> Required tasks
• a. Duplicate the passage of the article on Gallup's party-affiliation poll starting with "That is, of" and going on through "party, Gallup says.".
• b. In the records, rewrite only the lines starting with the line with "You are a GUI" and going on through the line with "The width and", replacing "click action" with "tap action" and leaving all else unchanged.

> Selection
+++++

On Feb. 3, Gallup published a poll revealing something new about Americans’ political preferences.

As a Washington Post story put it, “For the first time since Gallup began measuring party affiliation nationwide, there are now more red (Republican) states than blue (Democratic) ones.”

This clearly isn’t the first time that’s happened, as Gallup has only been measuring the states by partisanship for eight years.

But the fun fact here is the change over the past seven years.

That is, of course, a period coterminous with the tenure of our current Democratic president. Over those years, large numbers of Americans have abandoned his party, Gallup says.

How ungrateful can such wretches get, considering how much our status in the world, our national debt, our levels of social harmony, our military preparedness and our political discourse have improved since 2008?

Gallup defines a state as “solid” for a party if it has a 10-point or larger majority in voter registrations, and “leaning” if there is a five-to-nine-point edge.

The new survey reveals that 20 states are now solidly Republican or leaning to the party, while 14 are leaning or solidly Democratic. The remaining 16 are rated “competitive.”

That’s interesting, but it’s the shift from 2008 that’s important: Back then, there were 35 states in Democratic ranks, with just five rated as solid or leaning Republican and 10 rated competitive.

So from 2008 to 2015, Democrats lost a 30-state lead and now have a six-state deficit, an astounding turnaround. And Republicans have 31 governorships, hold complete control of 30 state legislatures and run 50 percent of the governing bodies in another eight states.

Thus, more than 75 percent of state legislative chambers are in Republican hands.

I suppose nobody is going to call this the “Obama effect,” but it’s a very odd trend if it isn’t related to his impact on the nation.

What about Maine? For decades it was a solidly blue state, but Maine is now ranked “competitive” by Gallup. Here, too, the edge goes to the Republicans: Mainers have a 38.8 percent “leaning Democratic” ranking, but 42.5 percent of us are “leaning Republican,” a 3.7 percent tilt toward the pachyderms. That’s reflected in its Republican governorship and Senate majority, and its first-term 2nd District congressman.

How about a liberal-moderate-conservative ranking? In 2015, only three states showed more self-identified liberals than conservatives. They were Vermont, Massachusetts and Rhode Island. (Surprised? Me neither.)

+++++

> Records for processing

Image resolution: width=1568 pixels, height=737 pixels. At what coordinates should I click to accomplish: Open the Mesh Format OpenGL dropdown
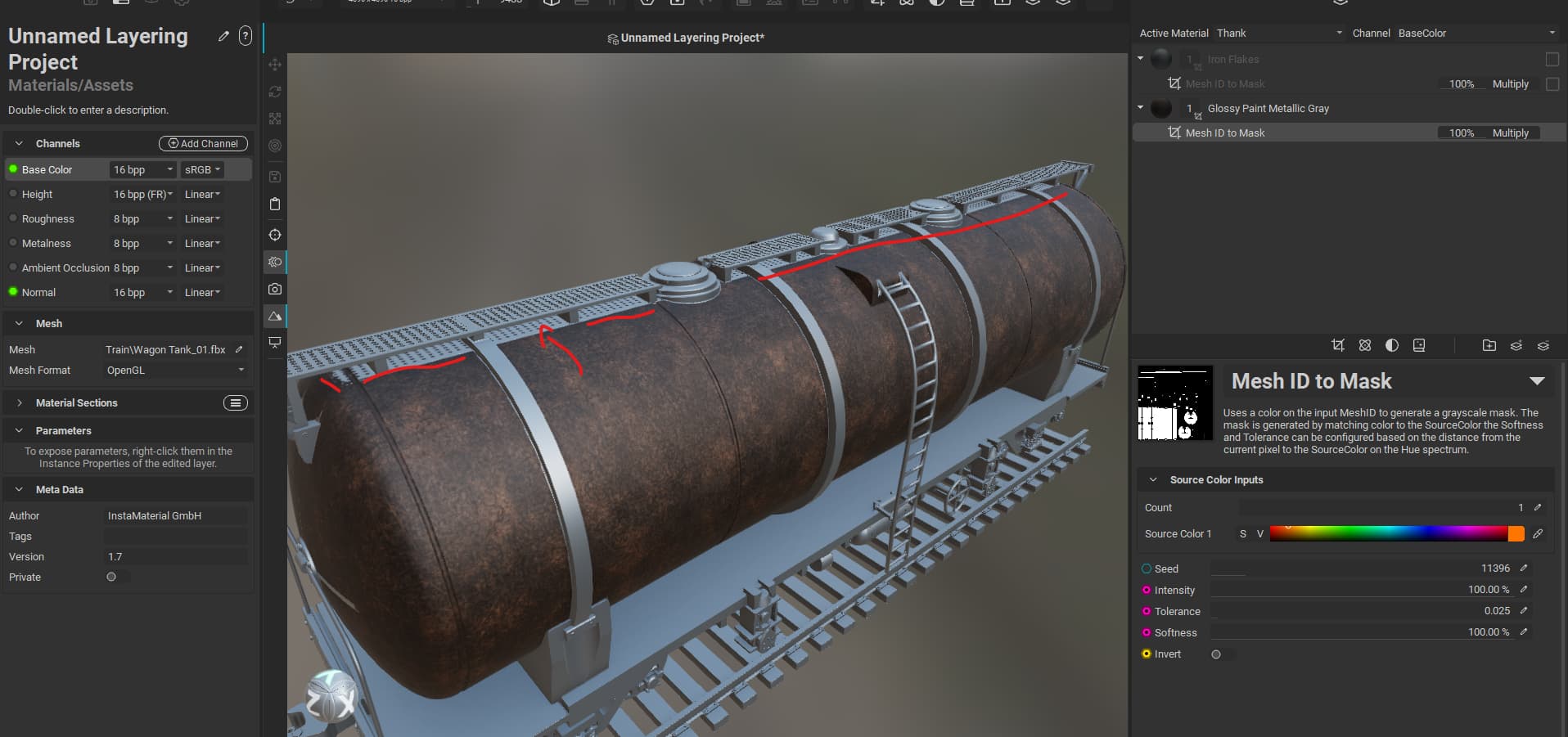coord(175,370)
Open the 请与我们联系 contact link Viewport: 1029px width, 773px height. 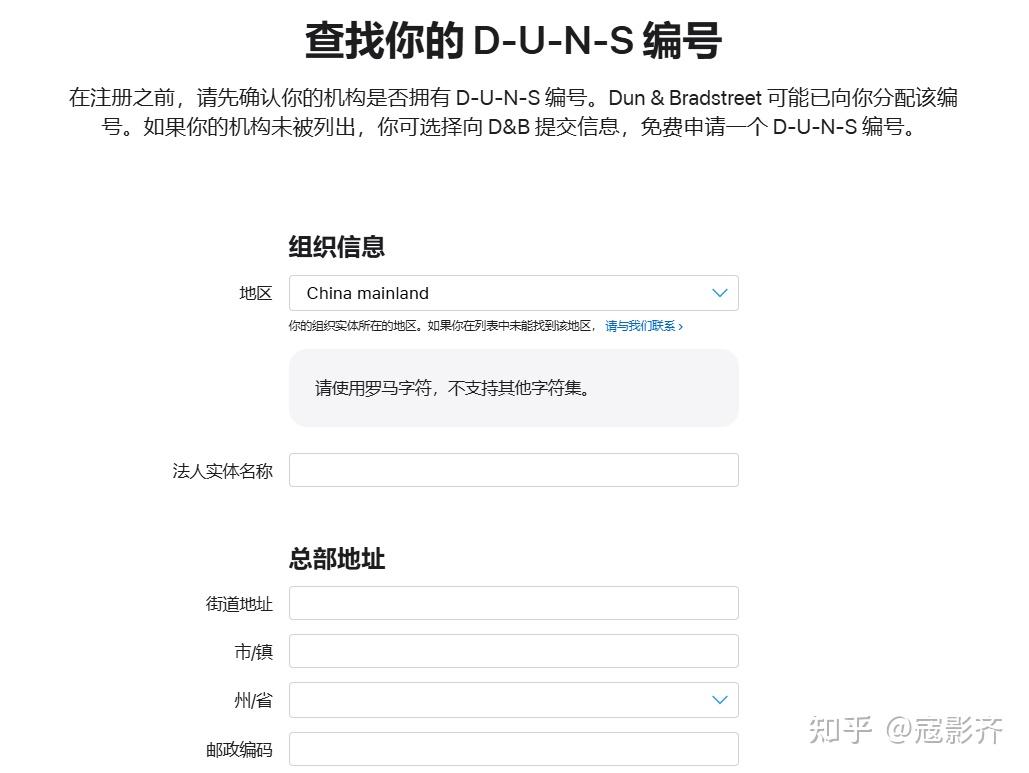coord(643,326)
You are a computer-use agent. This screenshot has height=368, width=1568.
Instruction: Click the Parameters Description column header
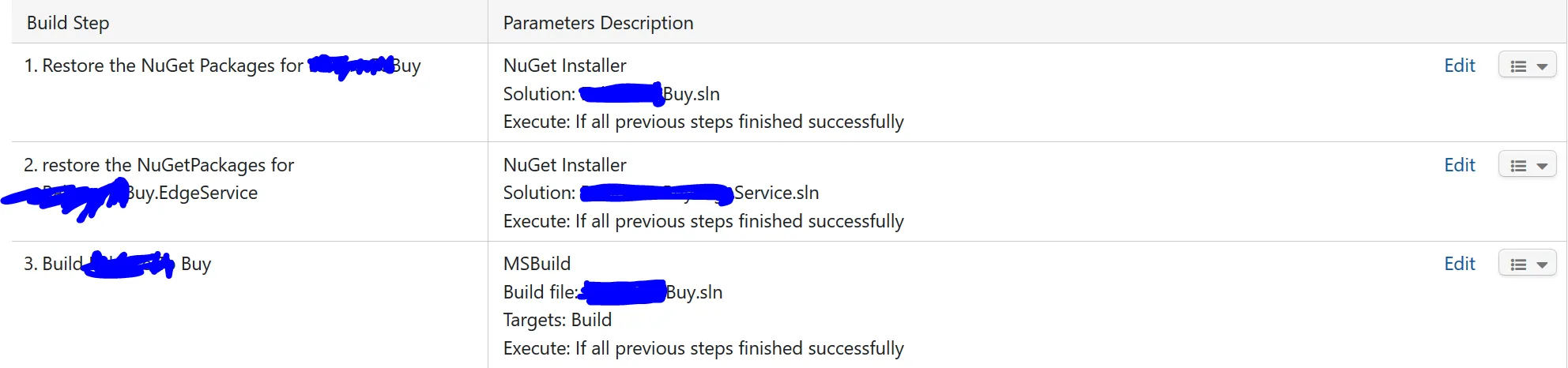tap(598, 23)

+++++

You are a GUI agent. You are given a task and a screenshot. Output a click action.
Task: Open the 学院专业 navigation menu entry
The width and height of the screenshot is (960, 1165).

+++++

> Answers to the exercise
• a.
That is, of course, a period coterminous with the tenure of our current Democratic president. Over those years, large numbers of Americans have abandoned his party, Gallup says.

• b.
You are a GUI agent. You are given a task and a screenshot. Output a tap action.
Task: Open the 学院专业 navigation menu entry
The width and height of the screenshot is (960, 1165).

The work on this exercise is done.